Does the identity $|x^n|^{\frac{1}{n}} = |x|$ hold?

Question

Does $|x^n|^{\frac{1}{n}} = |x|$? Also n is a natural number. Sorry that this is such a stupid question, I'm just simplifying something and trying to make sure I'm doing it right.

Answer 1

You are correct! you can also show the result by using the definition of $|x|$ and splitting the cases.

Answer 2

Yes (provided $n\neq0$), since $|x^n|=|x|^n$, and $(r^a)^b=\exp(ab\ln r)=r^{ab}$ holds for all real $r>0$ and all $a,b$, while $(0^a)^b=0^{ab}$ also holds in the here relevant case that $a=n$ and $b=\frac1n$.

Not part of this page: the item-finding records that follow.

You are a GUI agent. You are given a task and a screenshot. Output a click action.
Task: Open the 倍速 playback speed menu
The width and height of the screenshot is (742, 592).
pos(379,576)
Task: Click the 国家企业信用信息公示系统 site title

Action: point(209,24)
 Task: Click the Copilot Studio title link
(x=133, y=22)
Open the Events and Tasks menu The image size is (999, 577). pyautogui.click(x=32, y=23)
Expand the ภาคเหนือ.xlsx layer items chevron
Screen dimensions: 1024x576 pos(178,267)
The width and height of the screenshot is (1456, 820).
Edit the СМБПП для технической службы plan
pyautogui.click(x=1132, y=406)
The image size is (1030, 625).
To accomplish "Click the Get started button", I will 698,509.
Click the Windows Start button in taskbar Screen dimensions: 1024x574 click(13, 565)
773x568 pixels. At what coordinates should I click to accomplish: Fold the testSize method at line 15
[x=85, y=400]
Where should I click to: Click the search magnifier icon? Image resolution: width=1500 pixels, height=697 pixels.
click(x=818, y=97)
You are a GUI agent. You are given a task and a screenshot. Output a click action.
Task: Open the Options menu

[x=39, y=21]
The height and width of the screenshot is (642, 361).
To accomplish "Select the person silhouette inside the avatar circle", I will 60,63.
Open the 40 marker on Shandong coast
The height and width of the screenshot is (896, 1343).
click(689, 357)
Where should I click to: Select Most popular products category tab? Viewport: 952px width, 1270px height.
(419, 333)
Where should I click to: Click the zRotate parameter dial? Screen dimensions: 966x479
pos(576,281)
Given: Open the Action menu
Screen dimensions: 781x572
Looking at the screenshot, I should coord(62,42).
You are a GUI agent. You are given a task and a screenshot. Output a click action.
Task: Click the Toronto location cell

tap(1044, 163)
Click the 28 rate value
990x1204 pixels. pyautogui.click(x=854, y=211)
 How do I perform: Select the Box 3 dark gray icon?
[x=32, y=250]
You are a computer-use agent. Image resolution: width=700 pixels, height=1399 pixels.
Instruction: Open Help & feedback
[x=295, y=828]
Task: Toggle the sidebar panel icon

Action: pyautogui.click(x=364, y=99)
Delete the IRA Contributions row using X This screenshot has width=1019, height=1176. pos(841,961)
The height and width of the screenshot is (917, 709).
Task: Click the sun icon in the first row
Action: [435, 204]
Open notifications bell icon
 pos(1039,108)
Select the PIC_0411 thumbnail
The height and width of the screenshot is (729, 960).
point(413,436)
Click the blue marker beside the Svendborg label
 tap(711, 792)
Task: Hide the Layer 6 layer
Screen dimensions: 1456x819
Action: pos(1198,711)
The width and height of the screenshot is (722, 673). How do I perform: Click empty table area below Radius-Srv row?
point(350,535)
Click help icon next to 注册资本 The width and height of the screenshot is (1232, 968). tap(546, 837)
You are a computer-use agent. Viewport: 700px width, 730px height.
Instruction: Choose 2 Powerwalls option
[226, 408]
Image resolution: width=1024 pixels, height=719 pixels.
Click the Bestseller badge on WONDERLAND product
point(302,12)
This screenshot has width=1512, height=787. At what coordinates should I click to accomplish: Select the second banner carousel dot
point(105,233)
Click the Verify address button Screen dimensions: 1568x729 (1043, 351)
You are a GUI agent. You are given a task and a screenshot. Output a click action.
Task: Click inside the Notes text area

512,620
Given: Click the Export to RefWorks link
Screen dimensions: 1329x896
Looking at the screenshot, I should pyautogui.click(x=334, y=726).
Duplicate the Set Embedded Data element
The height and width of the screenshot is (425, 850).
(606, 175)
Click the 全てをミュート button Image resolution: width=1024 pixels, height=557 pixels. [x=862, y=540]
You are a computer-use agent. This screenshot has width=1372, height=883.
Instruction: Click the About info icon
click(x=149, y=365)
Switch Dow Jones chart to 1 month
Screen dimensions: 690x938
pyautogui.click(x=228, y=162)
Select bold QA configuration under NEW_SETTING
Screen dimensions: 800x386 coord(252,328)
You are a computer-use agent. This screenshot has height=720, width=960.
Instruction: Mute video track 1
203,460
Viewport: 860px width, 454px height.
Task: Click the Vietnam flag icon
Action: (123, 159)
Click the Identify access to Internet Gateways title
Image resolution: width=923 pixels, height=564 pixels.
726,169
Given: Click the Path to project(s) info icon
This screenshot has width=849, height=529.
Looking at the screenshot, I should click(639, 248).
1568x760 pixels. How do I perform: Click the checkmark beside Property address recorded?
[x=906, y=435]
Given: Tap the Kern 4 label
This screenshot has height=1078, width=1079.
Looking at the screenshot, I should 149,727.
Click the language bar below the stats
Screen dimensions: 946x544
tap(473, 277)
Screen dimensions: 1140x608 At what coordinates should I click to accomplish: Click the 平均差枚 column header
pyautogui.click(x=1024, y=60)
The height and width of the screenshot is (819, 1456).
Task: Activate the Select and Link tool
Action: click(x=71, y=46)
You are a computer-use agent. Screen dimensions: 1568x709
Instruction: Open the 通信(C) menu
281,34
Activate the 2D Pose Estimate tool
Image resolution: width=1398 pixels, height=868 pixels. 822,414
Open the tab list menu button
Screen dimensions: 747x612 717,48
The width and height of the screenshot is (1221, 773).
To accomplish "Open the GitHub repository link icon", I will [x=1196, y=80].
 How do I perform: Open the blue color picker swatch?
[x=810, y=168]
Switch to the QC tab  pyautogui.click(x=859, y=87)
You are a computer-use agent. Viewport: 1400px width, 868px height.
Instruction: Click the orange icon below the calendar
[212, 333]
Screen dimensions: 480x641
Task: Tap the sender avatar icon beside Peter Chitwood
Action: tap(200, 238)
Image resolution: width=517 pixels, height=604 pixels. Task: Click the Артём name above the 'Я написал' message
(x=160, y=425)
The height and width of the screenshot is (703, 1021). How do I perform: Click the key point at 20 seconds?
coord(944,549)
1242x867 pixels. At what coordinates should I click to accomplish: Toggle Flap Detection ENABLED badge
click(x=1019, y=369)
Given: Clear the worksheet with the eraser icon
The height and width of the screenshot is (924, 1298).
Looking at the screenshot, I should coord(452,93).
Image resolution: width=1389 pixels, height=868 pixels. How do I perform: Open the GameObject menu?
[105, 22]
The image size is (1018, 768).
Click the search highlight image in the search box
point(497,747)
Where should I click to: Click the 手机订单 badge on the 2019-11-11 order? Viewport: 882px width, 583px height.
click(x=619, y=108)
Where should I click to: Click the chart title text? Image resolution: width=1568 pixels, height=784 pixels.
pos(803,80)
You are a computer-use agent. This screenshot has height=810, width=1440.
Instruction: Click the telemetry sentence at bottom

(Indeed $(0^a)^b=0^{ab}$ holds in all cases where both sides are defined, i.e., for real $a,b\geq0$: both sides are $0$ unless $ab=0$ in which case both sides are $1$. But I'm sure someone is going to attack me for that last case.)

Answer 3

$$\quad \left|x^n\right|=\left|x\right|^n\quad \mathrm{so} \quad\sqrt[n]{\left|x^n\right|}=\sqrt[n]{\left|x\right|^n}=|x|$$